▶ RECORDS TO USE
####################
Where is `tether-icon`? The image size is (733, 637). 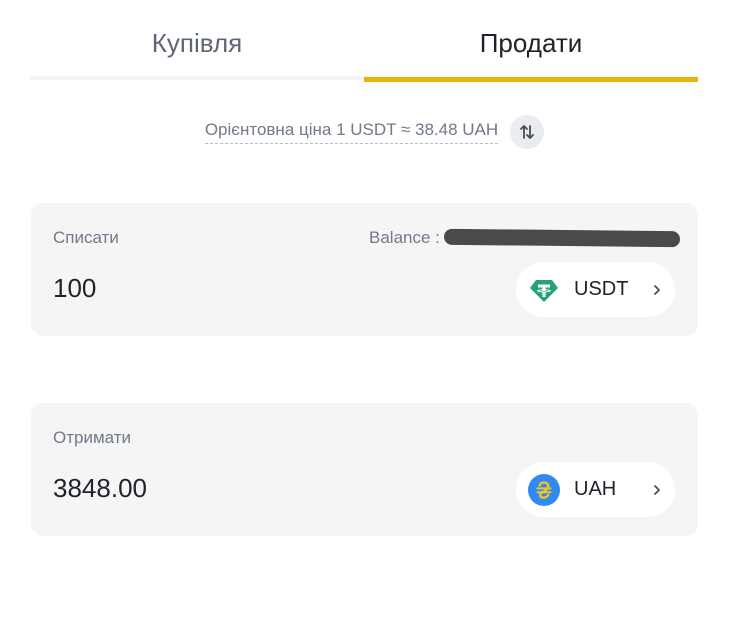 tether-icon is located at coordinates (544, 290).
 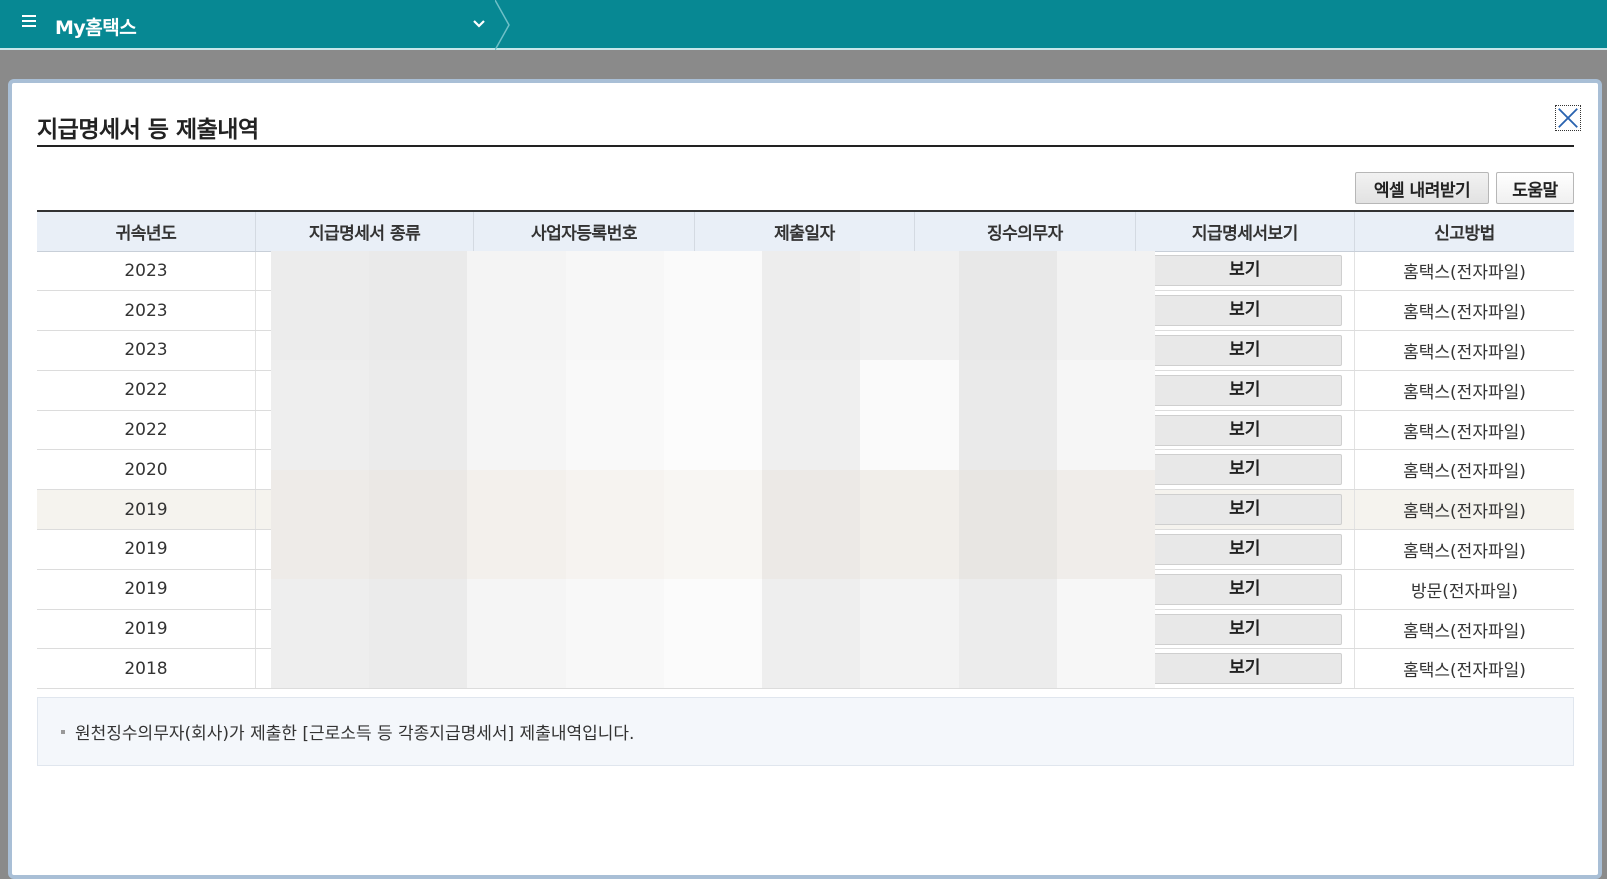 What do you see at coordinates (146, 669) in the screenshot?
I see `cell-year: 2018` at bounding box center [146, 669].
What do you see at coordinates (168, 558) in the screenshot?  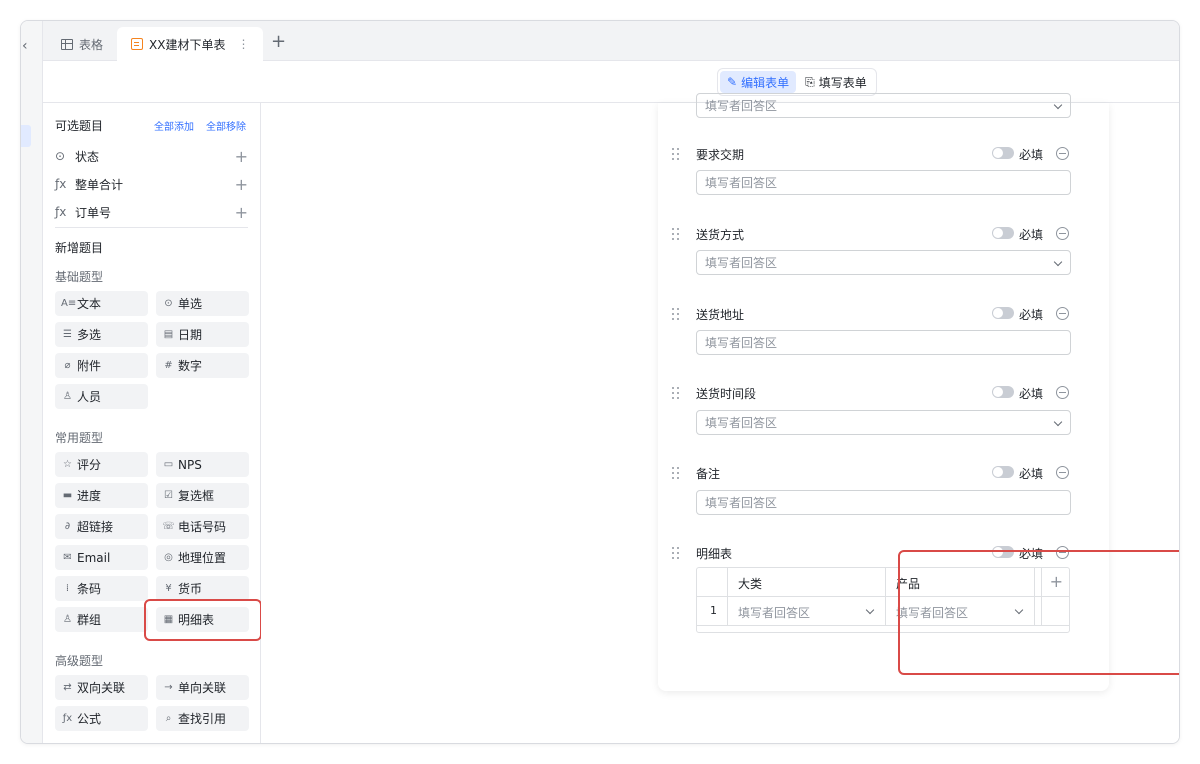 I see `location-icon: ◎` at bounding box center [168, 558].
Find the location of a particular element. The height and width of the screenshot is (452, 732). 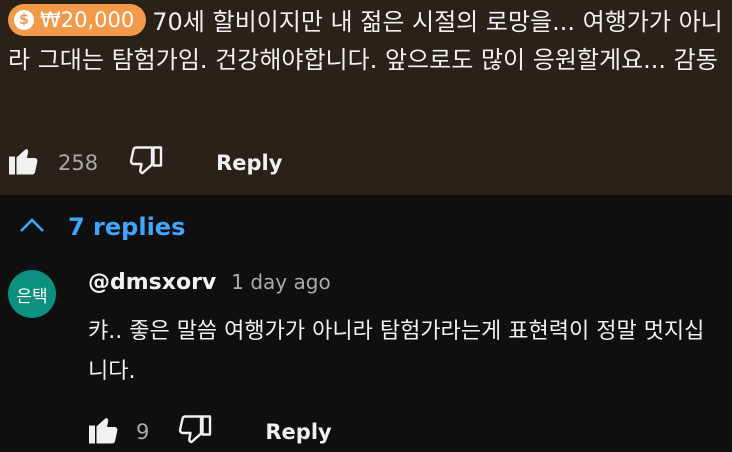

replies-toggle: 7 replies is located at coordinates (102, 227).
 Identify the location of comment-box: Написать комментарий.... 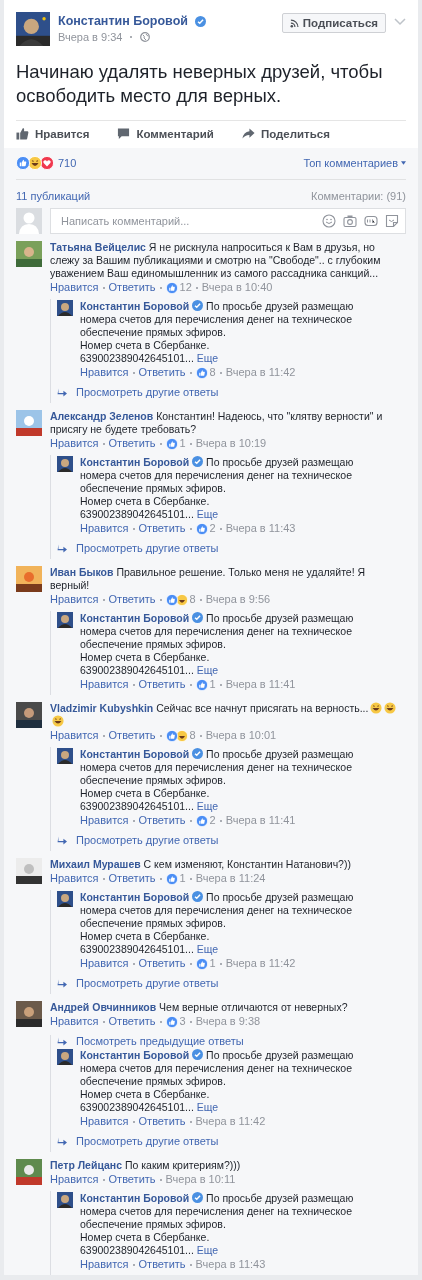
(228, 221).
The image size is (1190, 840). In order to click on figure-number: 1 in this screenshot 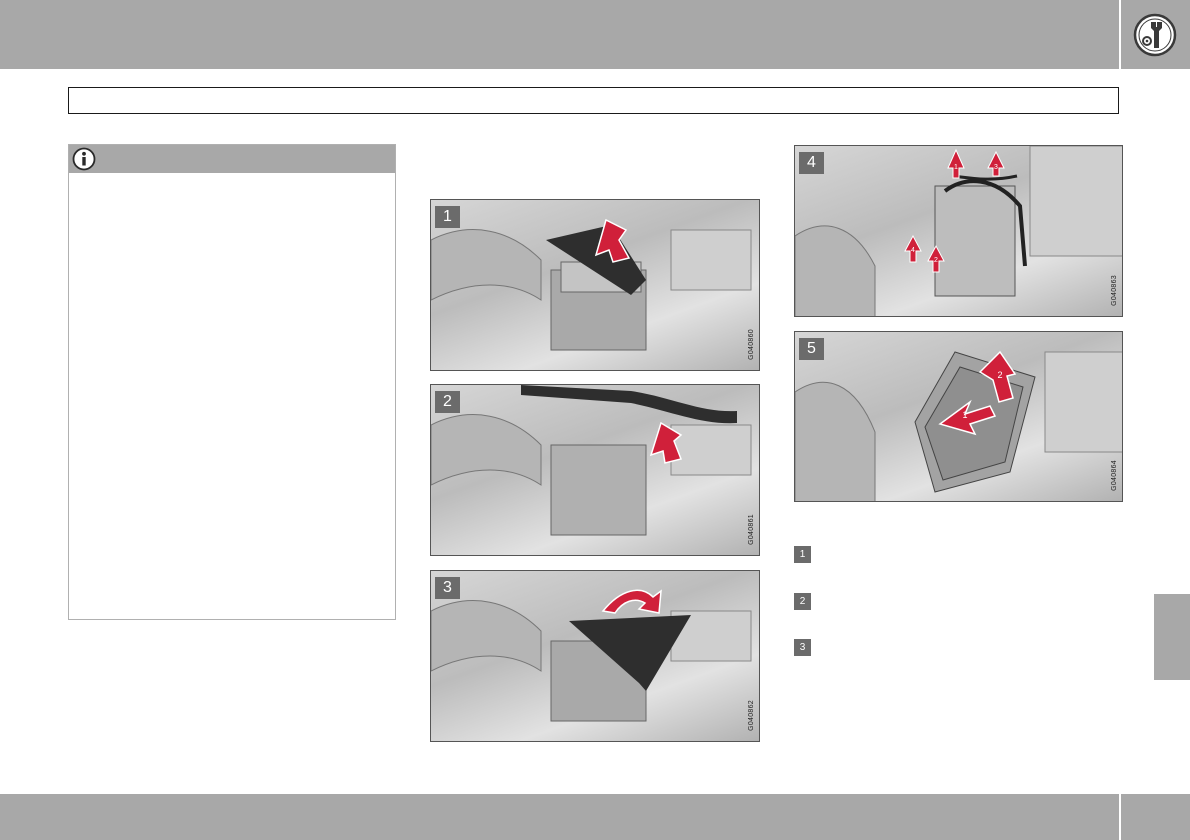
####################
▶ HOW TO COMPLETE THIS TASK
Rewrite the material from the line containing "Find the location" through the end, changing "screenshot" to "capture" and keeping everything else the same. Leave the pictures out.

▶ OUTPUT OF THE EXERCISE
Find the location of a particular element. The height and width of the capture is (452, 732). 

replies-toggle: 7 replies is located at coordinates (102, 227).
 Identify the location of comment-box: Написать комментарий.... 
(228, 221).
The image size is (1190, 840). In order to click on figure-number: 1 in this capture 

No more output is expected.